++++ RECORD EXTRACTS ++++

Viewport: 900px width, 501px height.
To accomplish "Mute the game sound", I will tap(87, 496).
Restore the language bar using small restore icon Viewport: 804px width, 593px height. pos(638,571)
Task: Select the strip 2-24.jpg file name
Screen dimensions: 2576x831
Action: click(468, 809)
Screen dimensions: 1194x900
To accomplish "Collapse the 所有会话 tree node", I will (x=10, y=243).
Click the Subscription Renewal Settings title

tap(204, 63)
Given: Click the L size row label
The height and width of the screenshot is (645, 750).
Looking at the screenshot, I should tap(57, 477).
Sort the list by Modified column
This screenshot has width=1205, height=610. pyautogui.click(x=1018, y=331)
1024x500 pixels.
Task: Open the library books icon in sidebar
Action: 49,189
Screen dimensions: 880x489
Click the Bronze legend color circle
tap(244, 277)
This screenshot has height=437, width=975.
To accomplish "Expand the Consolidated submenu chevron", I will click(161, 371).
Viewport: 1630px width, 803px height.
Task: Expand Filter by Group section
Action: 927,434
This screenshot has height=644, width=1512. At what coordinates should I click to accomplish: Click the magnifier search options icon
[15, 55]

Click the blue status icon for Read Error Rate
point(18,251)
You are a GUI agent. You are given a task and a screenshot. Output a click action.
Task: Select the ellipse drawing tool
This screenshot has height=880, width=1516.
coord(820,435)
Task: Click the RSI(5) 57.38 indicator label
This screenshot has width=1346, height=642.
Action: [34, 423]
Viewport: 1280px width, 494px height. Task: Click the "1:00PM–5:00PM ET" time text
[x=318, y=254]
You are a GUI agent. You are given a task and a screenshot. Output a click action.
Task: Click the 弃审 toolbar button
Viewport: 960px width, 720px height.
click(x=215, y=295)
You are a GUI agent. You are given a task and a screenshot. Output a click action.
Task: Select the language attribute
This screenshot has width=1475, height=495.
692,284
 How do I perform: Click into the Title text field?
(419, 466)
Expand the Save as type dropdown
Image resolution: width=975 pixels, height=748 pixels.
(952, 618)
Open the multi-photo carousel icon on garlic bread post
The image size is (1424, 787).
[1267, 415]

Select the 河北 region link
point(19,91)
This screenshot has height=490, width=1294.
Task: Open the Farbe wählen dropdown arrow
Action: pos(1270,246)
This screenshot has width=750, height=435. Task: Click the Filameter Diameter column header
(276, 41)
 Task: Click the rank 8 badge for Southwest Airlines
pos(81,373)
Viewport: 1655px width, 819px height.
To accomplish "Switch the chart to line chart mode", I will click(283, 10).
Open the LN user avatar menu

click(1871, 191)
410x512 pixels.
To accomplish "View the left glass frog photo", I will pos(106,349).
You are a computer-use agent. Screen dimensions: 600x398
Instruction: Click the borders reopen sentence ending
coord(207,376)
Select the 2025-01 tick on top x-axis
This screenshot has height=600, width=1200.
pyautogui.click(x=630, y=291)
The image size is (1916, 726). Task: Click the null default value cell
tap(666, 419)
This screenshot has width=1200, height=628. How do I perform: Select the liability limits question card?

++++

| WORK INSTRUCTIONS |
Copy the data. Make sure every line matches exactly.

| YOUR RESPONSE |
Viewport: 900px width, 501px height.
To accomplish "Mute the game sound", I will tap(87, 496).
Restore the language bar using small restore icon Viewport: 804px width, 593px height. pos(638,571)
Task: Select the strip 2-24.jpg file name
Screen dimensions: 2576x831
Action: click(468, 809)
Screen dimensions: 1194x900
To accomplish "Collapse the 所有会话 tree node", I will (x=10, y=243).
Click the Subscription Renewal Settings title

tap(204, 63)
Given: Click the L size row label
The height and width of the screenshot is (645, 750).
Looking at the screenshot, I should tap(57, 477).
Sort the list by Modified column
This screenshot has width=1205, height=610. pyautogui.click(x=1018, y=331)
1024x500 pixels.
Task: Open the library books icon in sidebar
Action: 49,189
Screen dimensions: 880x489
Click the Bronze legend color circle
tap(244, 277)
This screenshot has height=437, width=975.
To accomplish "Expand the Consolidated submenu chevron", I will click(161, 371).
Viewport: 1630px width, 803px height.
Task: Expand Filter by Group section
Action: 927,434
This screenshot has height=644, width=1512. At what coordinates should I click to accomplish: Click the magnifier search options icon
[15, 55]

Click the blue status icon for Read Error Rate
point(18,251)
You are a GUI agent. You are given a task and a screenshot. Output a click action.
Task: Select the ellipse drawing tool
This screenshot has height=880, width=1516.
coord(820,435)
Task: Click the RSI(5) 57.38 indicator label
This screenshot has width=1346, height=642.
Action: [34, 423]
Viewport: 1280px width, 494px height. Task: Click the "1:00PM–5:00PM ET" time text
[x=318, y=254]
You are a GUI agent. You are given a task and a screenshot. Output a click action.
Task: Click the 弃审 toolbar button
Viewport: 960px width, 720px height.
click(x=215, y=295)
You are a GUI agent. You are given a task and a screenshot. Output a click action.
Task: Select the language attribute
This screenshot has width=1475, height=495.
692,284
 How do I perform: Click into the Title text field?
(419, 466)
Expand the Save as type dropdown
Image resolution: width=975 pixels, height=748 pixels.
(952, 618)
Open the multi-photo carousel icon on garlic bread post
The image size is (1424, 787).
[1267, 415]

Select the 河北 region link
point(19,91)
This screenshot has height=490, width=1294.
Task: Open the Farbe wählen dropdown arrow
Action: pos(1270,246)
This screenshot has width=750, height=435. Task: Click the Filameter Diameter column header
(276, 41)
 Task: Click the rank 8 badge for Southwest Airlines
pos(81,373)
Viewport: 1655px width, 819px height.
To accomplish "Switch the chart to line chart mode", I will click(283, 10).
Open the LN user avatar menu

click(1871, 191)
410x512 pixels.
To accomplish "View the left glass frog photo", I will pos(106,349).
You are a computer-use agent. Screen dimensions: 600x398
Instruction: Click the borders reopen sentence ending
coord(207,376)
Select the 2025-01 tick on top x-axis
This screenshot has height=600, width=1200.
pyautogui.click(x=630, y=291)
The image size is (1916, 726). Task: Click the null default value cell
tap(666, 419)
This screenshot has width=1200, height=628. How do I perform: Select the liability limits question card?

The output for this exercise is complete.